- BRIEF -
For the string "magnifier", state the number of lines in the data that contain it, and nothing else.

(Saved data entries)

********

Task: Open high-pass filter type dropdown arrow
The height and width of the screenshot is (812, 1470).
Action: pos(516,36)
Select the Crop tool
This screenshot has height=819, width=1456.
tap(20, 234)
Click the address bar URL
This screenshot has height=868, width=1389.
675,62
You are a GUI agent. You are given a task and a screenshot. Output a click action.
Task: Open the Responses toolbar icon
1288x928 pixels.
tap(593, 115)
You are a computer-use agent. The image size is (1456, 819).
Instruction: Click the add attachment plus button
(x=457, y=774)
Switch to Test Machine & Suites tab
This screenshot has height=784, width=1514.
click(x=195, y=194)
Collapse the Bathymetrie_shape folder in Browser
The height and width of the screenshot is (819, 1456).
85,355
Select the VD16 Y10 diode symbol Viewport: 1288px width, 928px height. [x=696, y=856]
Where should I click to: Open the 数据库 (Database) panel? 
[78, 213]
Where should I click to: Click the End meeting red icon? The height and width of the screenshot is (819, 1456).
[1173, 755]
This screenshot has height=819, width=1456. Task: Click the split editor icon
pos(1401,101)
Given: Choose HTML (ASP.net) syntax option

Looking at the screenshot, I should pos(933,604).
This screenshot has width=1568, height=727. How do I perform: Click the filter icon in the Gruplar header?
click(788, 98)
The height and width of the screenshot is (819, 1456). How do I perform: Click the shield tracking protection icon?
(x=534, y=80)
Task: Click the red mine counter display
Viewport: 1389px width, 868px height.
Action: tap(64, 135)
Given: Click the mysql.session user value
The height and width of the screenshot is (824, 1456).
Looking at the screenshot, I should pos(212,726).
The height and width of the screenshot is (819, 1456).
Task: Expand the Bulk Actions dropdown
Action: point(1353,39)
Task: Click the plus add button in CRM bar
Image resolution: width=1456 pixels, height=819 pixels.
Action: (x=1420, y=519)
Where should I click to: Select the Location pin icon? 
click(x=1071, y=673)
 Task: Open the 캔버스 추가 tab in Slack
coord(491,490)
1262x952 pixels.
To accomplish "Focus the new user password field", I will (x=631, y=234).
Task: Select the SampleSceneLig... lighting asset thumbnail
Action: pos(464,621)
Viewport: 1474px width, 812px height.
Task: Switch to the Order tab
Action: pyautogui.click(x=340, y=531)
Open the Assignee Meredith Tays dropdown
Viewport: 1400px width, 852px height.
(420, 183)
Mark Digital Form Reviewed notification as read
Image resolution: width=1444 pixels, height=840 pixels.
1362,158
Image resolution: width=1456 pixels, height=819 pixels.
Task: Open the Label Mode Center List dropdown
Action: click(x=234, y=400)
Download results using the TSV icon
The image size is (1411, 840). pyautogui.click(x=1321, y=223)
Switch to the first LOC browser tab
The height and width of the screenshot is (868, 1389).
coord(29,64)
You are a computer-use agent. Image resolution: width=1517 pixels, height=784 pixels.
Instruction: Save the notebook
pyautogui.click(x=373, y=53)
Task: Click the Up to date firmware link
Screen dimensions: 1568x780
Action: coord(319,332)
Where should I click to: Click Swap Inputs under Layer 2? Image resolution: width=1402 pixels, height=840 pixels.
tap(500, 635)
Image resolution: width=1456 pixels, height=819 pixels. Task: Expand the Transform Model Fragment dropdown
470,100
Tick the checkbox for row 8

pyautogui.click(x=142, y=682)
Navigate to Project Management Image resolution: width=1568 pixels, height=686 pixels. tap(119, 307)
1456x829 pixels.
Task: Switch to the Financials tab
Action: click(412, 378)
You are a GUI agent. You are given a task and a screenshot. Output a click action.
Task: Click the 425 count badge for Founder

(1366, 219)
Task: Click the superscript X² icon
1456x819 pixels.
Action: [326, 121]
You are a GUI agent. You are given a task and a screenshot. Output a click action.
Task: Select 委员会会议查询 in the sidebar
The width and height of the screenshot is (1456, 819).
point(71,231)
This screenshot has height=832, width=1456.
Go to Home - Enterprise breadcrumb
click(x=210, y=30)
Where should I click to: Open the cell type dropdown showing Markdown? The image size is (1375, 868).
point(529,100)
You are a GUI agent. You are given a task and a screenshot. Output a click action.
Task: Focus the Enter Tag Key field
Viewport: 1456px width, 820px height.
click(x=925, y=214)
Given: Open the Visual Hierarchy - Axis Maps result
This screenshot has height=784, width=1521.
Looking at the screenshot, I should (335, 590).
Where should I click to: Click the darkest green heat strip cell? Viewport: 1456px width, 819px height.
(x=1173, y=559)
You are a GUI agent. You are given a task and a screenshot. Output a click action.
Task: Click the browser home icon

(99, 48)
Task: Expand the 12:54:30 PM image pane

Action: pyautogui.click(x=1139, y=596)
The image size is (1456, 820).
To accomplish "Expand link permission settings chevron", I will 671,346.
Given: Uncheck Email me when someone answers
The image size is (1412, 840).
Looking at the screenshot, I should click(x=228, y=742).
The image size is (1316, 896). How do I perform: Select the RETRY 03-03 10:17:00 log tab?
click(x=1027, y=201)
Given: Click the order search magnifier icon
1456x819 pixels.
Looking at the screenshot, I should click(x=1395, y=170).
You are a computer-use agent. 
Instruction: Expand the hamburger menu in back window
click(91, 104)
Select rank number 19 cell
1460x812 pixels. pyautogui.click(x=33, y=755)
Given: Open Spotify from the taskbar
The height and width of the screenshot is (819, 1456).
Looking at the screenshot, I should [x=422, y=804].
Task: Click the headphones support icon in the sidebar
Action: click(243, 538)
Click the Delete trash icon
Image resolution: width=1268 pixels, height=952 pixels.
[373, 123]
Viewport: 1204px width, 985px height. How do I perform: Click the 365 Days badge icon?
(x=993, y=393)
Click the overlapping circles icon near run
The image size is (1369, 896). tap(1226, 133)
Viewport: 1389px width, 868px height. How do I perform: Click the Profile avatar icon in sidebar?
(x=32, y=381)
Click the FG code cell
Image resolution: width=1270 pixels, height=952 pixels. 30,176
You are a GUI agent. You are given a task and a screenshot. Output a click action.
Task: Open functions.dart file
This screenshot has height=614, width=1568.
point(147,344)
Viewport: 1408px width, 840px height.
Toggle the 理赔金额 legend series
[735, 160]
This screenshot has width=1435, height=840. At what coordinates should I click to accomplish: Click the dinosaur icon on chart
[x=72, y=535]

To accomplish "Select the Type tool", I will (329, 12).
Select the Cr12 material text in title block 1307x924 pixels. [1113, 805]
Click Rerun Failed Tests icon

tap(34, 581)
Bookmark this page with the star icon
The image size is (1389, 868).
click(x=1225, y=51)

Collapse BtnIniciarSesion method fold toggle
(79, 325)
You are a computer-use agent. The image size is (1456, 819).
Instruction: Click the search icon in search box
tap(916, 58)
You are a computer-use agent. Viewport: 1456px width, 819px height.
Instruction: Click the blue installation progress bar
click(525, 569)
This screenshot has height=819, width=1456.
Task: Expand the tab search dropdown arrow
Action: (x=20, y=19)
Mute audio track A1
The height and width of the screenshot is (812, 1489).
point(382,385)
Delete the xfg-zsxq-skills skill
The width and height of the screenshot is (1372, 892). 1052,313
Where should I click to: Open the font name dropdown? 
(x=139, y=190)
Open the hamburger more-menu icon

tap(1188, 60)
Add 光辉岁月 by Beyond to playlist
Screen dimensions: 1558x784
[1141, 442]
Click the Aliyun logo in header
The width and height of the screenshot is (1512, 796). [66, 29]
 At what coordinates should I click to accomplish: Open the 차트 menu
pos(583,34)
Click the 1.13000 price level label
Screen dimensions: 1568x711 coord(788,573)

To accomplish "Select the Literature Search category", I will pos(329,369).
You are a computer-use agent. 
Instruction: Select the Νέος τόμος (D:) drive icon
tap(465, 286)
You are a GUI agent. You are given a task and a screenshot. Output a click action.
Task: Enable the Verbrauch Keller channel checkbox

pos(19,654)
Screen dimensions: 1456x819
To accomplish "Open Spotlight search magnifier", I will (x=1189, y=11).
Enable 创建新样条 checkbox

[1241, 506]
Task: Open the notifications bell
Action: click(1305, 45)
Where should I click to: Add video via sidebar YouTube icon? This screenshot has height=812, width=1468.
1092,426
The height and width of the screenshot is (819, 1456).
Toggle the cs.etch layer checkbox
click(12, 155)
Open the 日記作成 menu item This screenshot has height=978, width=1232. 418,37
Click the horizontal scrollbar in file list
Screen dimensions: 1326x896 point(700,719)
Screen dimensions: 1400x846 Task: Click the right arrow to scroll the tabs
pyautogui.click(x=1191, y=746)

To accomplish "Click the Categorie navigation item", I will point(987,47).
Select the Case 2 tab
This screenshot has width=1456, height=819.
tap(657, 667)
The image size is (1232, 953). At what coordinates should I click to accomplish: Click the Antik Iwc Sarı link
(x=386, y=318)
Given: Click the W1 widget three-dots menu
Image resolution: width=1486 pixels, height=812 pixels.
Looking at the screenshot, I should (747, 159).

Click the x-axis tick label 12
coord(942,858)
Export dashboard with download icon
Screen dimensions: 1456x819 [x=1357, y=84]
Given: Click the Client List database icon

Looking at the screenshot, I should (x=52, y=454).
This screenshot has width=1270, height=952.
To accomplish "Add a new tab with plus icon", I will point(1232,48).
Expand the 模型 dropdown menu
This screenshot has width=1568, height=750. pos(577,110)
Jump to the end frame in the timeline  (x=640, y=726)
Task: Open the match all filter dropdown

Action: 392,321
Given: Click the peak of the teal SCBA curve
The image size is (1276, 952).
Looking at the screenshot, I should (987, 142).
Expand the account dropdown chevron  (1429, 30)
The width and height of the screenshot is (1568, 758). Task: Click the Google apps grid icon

********

- REPLY TO THE TASK -
2